"No Reservations" seems to have the right ingredients: good actors, good food, a can't miss love story, a surprise child, but somehow someplace in the mix the flavor goes a little flat.
Zeta-Jones earns our sympathy as the highly respected, albeit hard-nosed, chef who undergoes therapy at her boss's request. At the outset, "No Reservations" is a story about her coming to terms with something. Perhaps she'll have a dramatic breakthrough. But as she says herself, "I don't know why my boss wants me in therapy." Sure, when it comes to telling off the patrons, a little counseling wouldn't hurt; otherwise, the cooking appears to be quite fulfilling for her.
Anyway, enter her niece presenting some challenges, which our chef appears to be handling as well as can be expected. Still, we're probably supposed to feel she needs something more in her life -- enter the handsome cook.

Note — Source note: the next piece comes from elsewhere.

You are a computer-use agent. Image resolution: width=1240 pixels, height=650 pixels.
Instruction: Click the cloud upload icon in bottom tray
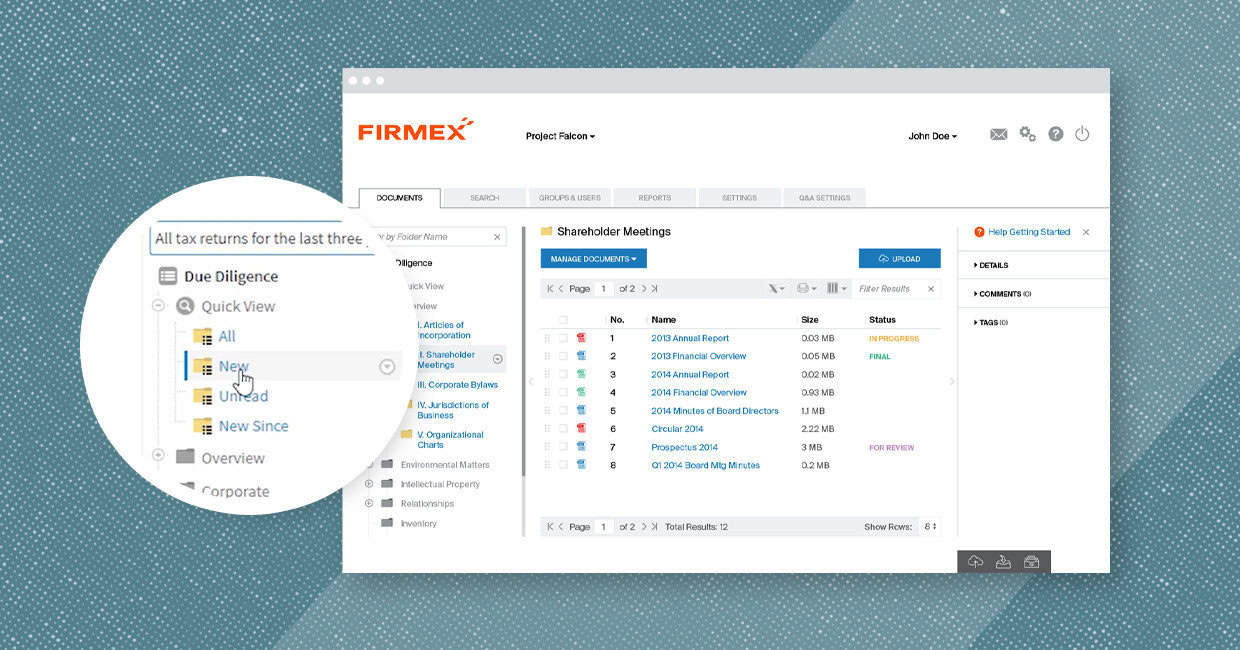click(x=976, y=562)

So, a story about a top chef with a little girl and a story about the top chef with a love interest. Not that these dramas can't, but they just don't seem to blend well in this picture. There are moments that work -- several moments. But on the whole, this production just doesn't flow well, doesn't drive, doesn't build to climax.
One other hindrance: the heavy-handed score. More than once it creates a mood more appropriate of a supernatural thriller than a romantic drama. Lastly, my girlfriend simply required me to say that the picture on the whole played rather unoriginal. There, now I've said it.